Something Familiar About This Guy…

It used to be so simple.

You went into the local 7-11, or drug store, or any of a number of other stores, and you would find a spinning rack of comic books. Bright colors, catchy titles, and often some snappy dialogue to get your attention. And you knew what you were getting. If you bought a comic book featuring Batman, he would be Bruce Wayne, he would live in a mansion in or near Gotham City, he could drive a crazy car, and maybe a plane, or a helicopter, or some funny looking thing that looked like someone stuck a house fan up over a wheelchair. No, seriously. They called it a “Whirly Bat!”

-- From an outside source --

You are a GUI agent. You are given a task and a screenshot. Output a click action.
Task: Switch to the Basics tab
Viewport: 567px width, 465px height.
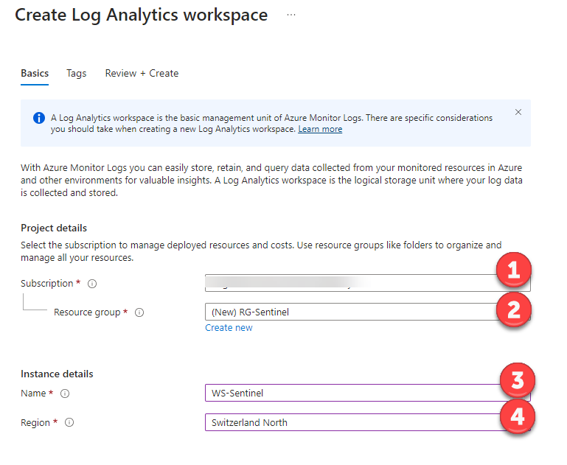tap(35, 73)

This was true for other characters. Superman’s alter ego would always be Clark Kent, mild-mannered reporter for the Daily Planet. Spiderman would always be Peter Parker, a nebbish kid who managed to land a job doing freelance photography for the newspaper. (I wanted the job, not his superpowers.) So on and so on for all the major superheroes, and their villains would pretty much stay the same, too. You could depend on it.

Now, not so much. It seems like the racks at the comic shop (because you can’t just buy comics in a drug store or convenience store anymore) are loaded down with alternate versions of most of the major characters. Some are familiar, and even remain so for more than a few months at a time. Some hardly bear any resemblance to the characters you know and love. Many are created for a single issue, or a 3-6 issue miniseries, only to be forgotten shortly afterward. Apparently, at this time, there is a series out featuring multiple versions of characters meeting up, sometimes to help each other, sometimes to fight. It’s hardly unique, but this one is combining characters from different genres, including comic books, cartoons, and other mediums.

So, is this a bad thing? It is if you like a strong sense of continuity. But, be honest, is there any such thing anymore. I mean, the publishers pay some lip service to the idea, but between multiverses, alternate dimensions, disruptions in the space-time continuum, and plain old bad writing, continuity is about a solid as a soggy tissue. One good sneeze, and it’s all gone.